ATI LPN
LPN Pharmacology Practice Test
1. A client has a new prescription for isoniazid. Which of the following instructions should the nurse include?
- A. Take the medication on an empty stomach.
- B. Avoid drinking alcohol.
- C. Take the medication with an antacid.
- D. Increase your intake of leafy green vegetables.
Correct answer: B
Rationale: The correct answer is to instruct the client to avoid drinking alcohol. Isoniazid can cause liver damage, and alcohol consumption can increase this risk. Therefore, it is crucial to avoid alcohol while taking isoniazid to prevent potential liver complications. Choice A is incorrect because isoniazid is typically taken with food to reduce gastrointestinal upset. Choice C is incorrect because antacids can decrease the absorption of isoniazid. Choice D is incorrect as there is no specific recommendation to increase leafy green vegetable intake when taking isoniazid.
2. A client with a history of atrial fibrillation is prescribed warfarin (Coumadin).

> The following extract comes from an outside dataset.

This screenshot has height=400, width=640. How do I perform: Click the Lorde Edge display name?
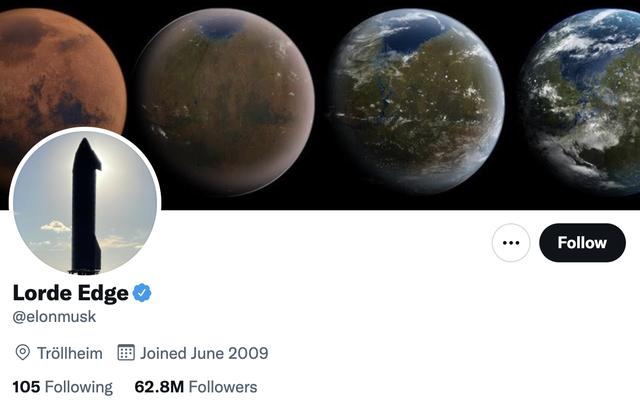71,293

Which laboratory value should the nurse monitor to assess the effectiveness of the medication?
- A. Activated partial thromboplastin time (aPTT)
- B. Prothrombin time (PT) and international normalized ratio (INR)
- C. Platelet count
- D. Erythrocyte sedimentation rate (ESR)
Correct answer: B
Rationale: Prothrombin time (PT) and international normalized ratio (INR) are the laboratory values used to monitor the effectiveness of warfarin therapy. These values help ensure that the client is within the therapeutic range for anticoagulation. PT measures the time it takes for blood to clot, while INR standardizes PT results to minimize variations between laboratories. Monitoring these values is crucial to prevent complications such as bleeding or clot formation. Activated partial thromboplastin time (aPTT) (Choice A) is more commonly used to monitor heparin therapy. Platelet count (Choice C) assesses the number of platelets in the blood and is not specific to warfarin therapy. Erythrocyte sedimentation rate (ESR) (Choice D) is a non-specific marker of inflammation and is not used to monitor the effectiveness of warfarin therapy.

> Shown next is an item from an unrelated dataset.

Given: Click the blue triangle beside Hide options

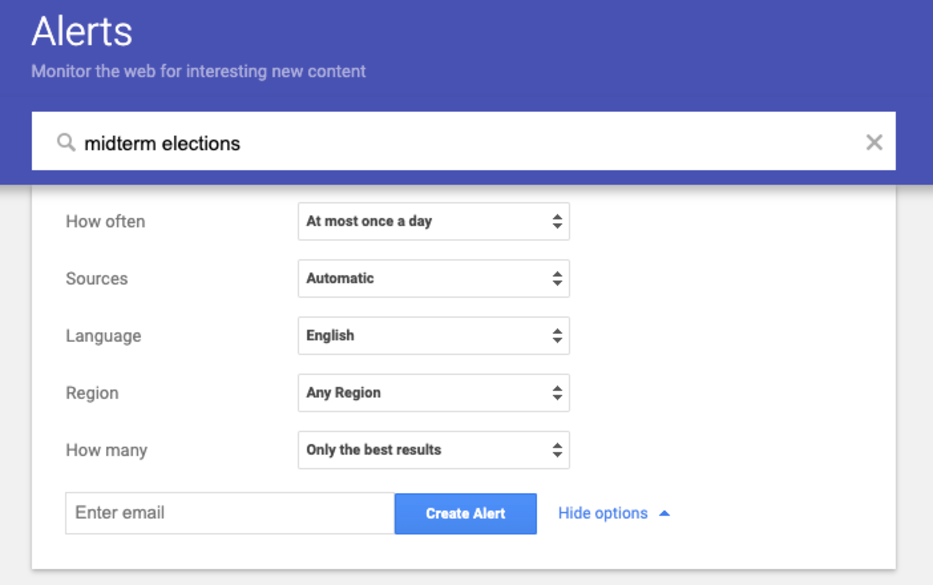Looking at the screenshot, I should (665, 513).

3. A client is admitted with coronary artery disease (CAD) and reports dyspnea at rest. What is the nurse's priority intervention?

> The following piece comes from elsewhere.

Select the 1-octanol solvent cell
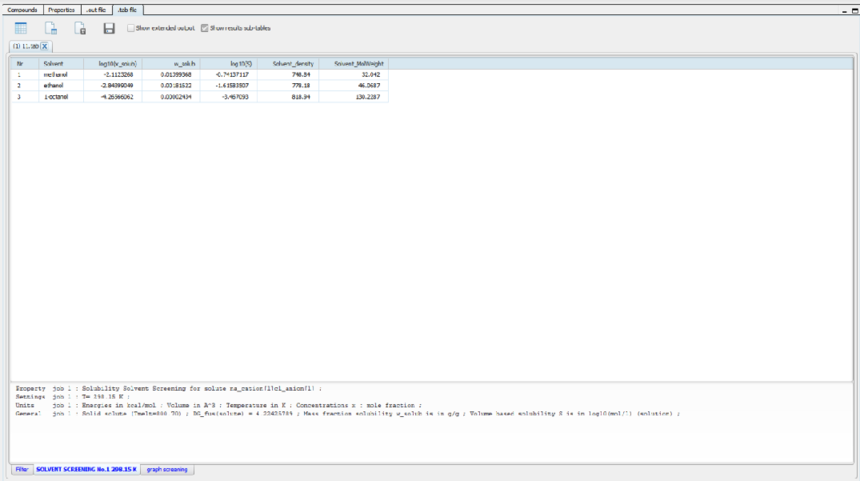 point(54,96)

- A. Elevate the head of the bed.
- B. Administer oxygen.
- C. Perform continuous ECG monitoring.
- D. Apply a nasal cannula.
Correct answer: A
Rationale: The nurse's priority intervention for a client with coronary artery disease (CAD) experiencing dyspnea at rest is to elevate the head of the bed. Elevating the head of the bed helps improve lung expansion and reduces the workload on the heart, aiding in respiratory effort and cardiac function. This intervention is crucial in enhancing oxygenation and optimizing cardiac output in individuals with CAD presenting with dyspnea. Administering oxygen (Choice B) is important but elevating the head of the bed takes precedence as it directly addresses the client's respiratory distress. Continuous ECG monitoring (Choice C) and applying a nasal cannula (Choice D) are relevant interventions but not the priority when a client with CAD reports dyspnea at rest.
4. The client is starting therapy with digoxin (Lanoxin). What instruction should the nurse reinforce about the medication?
- A. Take the medication with meals.
- B. Avoid dairy products.
- C. Monitor for yellow or blurred vision.
- D. Increase potassium-rich foods in the diet.
Correct answer: C
Rationale: The correct answer is C: 'Monitor for yellow or blurred vision.' When a client is taking digoxin, it is crucial to monitor for signs of toxicity, such as yellow or blurred vision, as these can indicate an adverse reaction. Reporting these visual disturbances promptly to the healthcare provider is important for further evaluation and management to prevent potential complications. Choices A, B, and D are incorrect because taking digoxin with meals, avoiding dairy products, or increasing potassium-rich foods are not specific instructions related to monitoring for adverse effects of digoxin therapy.
5. The client is receiving furosemide (Lasix) for heart failure. What potential side effect should the nurse monitor for?
- A. Hypokalemia
- B. Hyperkalemia
- C. Hypernatremia
- D. Hypoglycemia
Correct answer: A
Rationale: The correct answer is A: Hypokalemia. Furosemide, a loop diuretic, causes potassium loss, leading to hypokalemia. Monitoring potassium levels is crucial because hypokalemia can result in cardiac arrhythmias and muscle weakness. Choices B, C, and D are incorrect because furosemide does not typically cause hyperkalemia, hypernatremia, or hypoglycemia.